*** Begin section ***

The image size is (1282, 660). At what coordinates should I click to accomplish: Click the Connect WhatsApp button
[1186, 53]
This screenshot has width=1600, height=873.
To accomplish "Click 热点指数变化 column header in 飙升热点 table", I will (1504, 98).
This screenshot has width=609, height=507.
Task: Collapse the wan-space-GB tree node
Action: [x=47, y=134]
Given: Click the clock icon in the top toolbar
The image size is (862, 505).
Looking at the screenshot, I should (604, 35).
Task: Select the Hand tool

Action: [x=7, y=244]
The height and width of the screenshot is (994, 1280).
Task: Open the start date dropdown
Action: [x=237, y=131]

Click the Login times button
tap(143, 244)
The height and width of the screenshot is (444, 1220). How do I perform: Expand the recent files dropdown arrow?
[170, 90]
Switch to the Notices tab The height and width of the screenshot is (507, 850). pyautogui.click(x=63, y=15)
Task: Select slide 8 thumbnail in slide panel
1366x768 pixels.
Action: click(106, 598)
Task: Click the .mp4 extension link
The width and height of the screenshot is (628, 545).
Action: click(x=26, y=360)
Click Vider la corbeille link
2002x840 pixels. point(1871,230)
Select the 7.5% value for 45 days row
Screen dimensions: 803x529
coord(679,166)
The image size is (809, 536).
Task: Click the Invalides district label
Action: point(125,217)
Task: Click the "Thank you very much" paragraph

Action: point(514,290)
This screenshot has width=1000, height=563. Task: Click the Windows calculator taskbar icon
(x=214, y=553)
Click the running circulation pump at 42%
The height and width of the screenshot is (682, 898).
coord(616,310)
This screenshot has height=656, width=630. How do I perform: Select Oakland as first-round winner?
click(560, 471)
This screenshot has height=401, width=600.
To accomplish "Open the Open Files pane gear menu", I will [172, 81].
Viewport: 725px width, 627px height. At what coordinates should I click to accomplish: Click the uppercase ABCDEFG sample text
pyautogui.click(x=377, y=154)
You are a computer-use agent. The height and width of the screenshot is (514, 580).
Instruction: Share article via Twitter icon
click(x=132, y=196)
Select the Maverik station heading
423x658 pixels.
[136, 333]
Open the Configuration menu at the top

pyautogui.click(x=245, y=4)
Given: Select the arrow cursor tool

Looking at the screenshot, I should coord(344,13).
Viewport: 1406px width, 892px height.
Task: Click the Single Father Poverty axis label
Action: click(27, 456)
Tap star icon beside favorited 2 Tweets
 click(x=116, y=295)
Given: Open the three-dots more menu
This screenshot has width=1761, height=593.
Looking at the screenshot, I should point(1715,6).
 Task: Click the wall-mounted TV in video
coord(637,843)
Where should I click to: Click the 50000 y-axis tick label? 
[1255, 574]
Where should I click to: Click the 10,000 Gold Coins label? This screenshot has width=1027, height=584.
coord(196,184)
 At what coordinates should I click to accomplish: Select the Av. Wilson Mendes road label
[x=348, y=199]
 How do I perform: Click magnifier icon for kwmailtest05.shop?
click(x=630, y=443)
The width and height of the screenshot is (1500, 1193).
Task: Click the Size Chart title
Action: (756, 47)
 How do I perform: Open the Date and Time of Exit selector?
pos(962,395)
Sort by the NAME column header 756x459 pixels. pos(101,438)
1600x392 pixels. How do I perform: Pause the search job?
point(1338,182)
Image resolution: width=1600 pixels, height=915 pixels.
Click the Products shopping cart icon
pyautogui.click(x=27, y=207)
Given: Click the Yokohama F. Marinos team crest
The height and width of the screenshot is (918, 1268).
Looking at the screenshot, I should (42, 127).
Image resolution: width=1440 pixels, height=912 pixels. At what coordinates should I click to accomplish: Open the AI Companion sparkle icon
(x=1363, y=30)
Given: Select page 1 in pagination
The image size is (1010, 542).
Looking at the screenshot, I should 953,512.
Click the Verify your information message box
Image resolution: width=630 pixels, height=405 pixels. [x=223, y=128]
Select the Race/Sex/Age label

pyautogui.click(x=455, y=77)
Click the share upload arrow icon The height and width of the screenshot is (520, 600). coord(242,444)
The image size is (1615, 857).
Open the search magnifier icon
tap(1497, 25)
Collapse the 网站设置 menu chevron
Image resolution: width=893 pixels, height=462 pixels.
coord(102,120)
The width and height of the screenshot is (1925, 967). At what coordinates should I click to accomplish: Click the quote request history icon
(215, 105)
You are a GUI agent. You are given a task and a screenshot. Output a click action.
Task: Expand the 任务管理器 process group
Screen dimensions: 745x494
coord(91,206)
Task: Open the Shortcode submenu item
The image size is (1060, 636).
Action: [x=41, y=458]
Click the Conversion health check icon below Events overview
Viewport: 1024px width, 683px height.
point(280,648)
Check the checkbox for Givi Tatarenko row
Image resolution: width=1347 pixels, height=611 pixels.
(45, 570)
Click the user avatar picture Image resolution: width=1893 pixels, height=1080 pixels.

*** End section ***

Would you write the material out again, exactly as given above?

Result of this exercise:
The image size is (1282, 660). At what coordinates should I click to accomplish: Click the Connect WhatsApp button
[1186, 53]
This screenshot has width=1600, height=873.
To accomplish "Click 热点指数变化 column header in 飙升热点 table", I will (1504, 98).
This screenshot has width=609, height=507.
Task: Collapse the wan-space-GB tree node
Action: [x=47, y=134]
Given: Click the clock icon in the top toolbar
The image size is (862, 505).
Looking at the screenshot, I should (604, 35).
Task: Select the Hand tool

Action: [x=7, y=244]
The height and width of the screenshot is (994, 1280).
Task: Open the start date dropdown
Action: [x=237, y=131]

Click the Login times button
tap(143, 244)
The height and width of the screenshot is (444, 1220). How do I perform: Expand the recent files dropdown arrow?
[170, 90]
Switch to the Notices tab The height and width of the screenshot is (507, 850). pyautogui.click(x=63, y=15)
Task: Select slide 8 thumbnail in slide panel
1366x768 pixels.
Action: click(106, 598)
Task: Click the .mp4 extension link
The width and height of the screenshot is (628, 545).
Action: click(x=26, y=360)
Click Vider la corbeille link
2002x840 pixels. point(1871,230)
Select the 7.5% value for 45 days row
Screen dimensions: 803x529
coord(679,166)
The image size is (809, 536).
Task: Click the Invalides district label
Action: point(125,217)
Task: Click the "Thank you very much" paragraph

Action: point(514,290)
This screenshot has width=1000, height=563. Task: Click the Windows calculator taskbar icon
(x=214, y=553)
Click the running circulation pump at 42%
The height and width of the screenshot is (682, 898).
coord(616,310)
This screenshot has height=656, width=630. How do I perform: Select Oakland as first-round winner?
click(560, 471)
This screenshot has height=401, width=600.
To accomplish "Open the Open Files pane gear menu", I will [172, 81].
Viewport: 725px width, 627px height. At what coordinates should I click to accomplish: Click the uppercase ABCDEFG sample text
pyautogui.click(x=377, y=154)
You are a computer-use agent. The height and width of the screenshot is (514, 580).
Instruction: Share article via Twitter icon
click(x=132, y=196)
Select the Maverik station heading
423x658 pixels.
[136, 333]
Open the Configuration menu at the top

pyautogui.click(x=245, y=4)
Given: Select the arrow cursor tool

Looking at the screenshot, I should coord(344,13).
Viewport: 1406px width, 892px height.
Task: Click the Single Father Poverty axis label
Action: click(27, 456)
Tap star icon beside favorited 2 Tweets
 click(x=116, y=295)
Given: Open the three-dots more menu
This screenshot has width=1761, height=593.
Looking at the screenshot, I should point(1715,6).
 Task: Click the wall-mounted TV in video
coord(637,843)
Where should I click to: Click the 50000 y-axis tick label? 
[1255, 574]
Where should I click to: Click the 10,000 Gold Coins label? This screenshot has width=1027, height=584.
coord(196,184)
 At what coordinates should I click to accomplish: Select the Av. Wilson Mendes road label
[x=348, y=199]
 How do I perform: Click magnifier icon for kwmailtest05.shop?
click(x=630, y=443)
The width and height of the screenshot is (1500, 1193).
Task: Click the Size Chart title
Action: (756, 47)
 How do I perform: Open the Date and Time of Exit selector?
pos(962,395)
Sort by the NAME column header 756x459 pixels. pos(101,438)
1600x392 pixels. How do I perform: Pause the search job?
point(1338,182)
Image resolution: width=1600 pixels, height=915 pixels.
Click the Products shopping cart icon
pyautogui.click(x=27, y=207)
Given: Click the Yokohama F. Marinos team crest
The height and width of the screenshot is (918, 1268).
Looking at the screenshot, I should (42, 127).
Image resolution: width=1440 pixels, height=912 pixels. At what coordinates should I click to accomplish: Open the AI Companion sparkle icon
(x=1363, y=30)
Given: Select page 1 in pagination
The image size is (1010, 542).
Looking at the screenshot, I should 953,512.
Click the Verify your information message box
Image resolution: width=630 pixels, height=405 pixels. [x=223, y=128]
Select the Race/Sex/Age label

pyautogui.click(x=455, y=77)
Click the share upload arrow icon The height and width of the screenshot is (520, 600). coord(242,444)
The image size is (1615, 857).
Open the search magnifier icon
tap(1497, 25)
Collapse the 网站设置 menu chevron
Image resolution: width=893 pixels, height=462 pixels.
coord(102,120)
The width and height of the screenshot is (1925, 967). At what coordinates should I click to accomplish: Click the quote request history icon
(215, 105)
You are a GUI agent. You are given a task and a screenshot. Output a click action.
Task: Expand the 任务管理器 process group
Screen dimensions: 745x494
coord(91,206)
Task: Open the Shortcode submenu item
The image size is (1060, 636).
Action: [x=41, y=458]
Click the Conversion health check icon below Events overview
Viewport: 1024px width, 683px height.
point(280,648)
Check the checkbox for Givi Tatarenko row
Image resolution: width=1347 pixels, height=611 pixels.
(45, 570)
Click the user avatar picture Image resolution: width=1893 pixels, height=1080 pixels.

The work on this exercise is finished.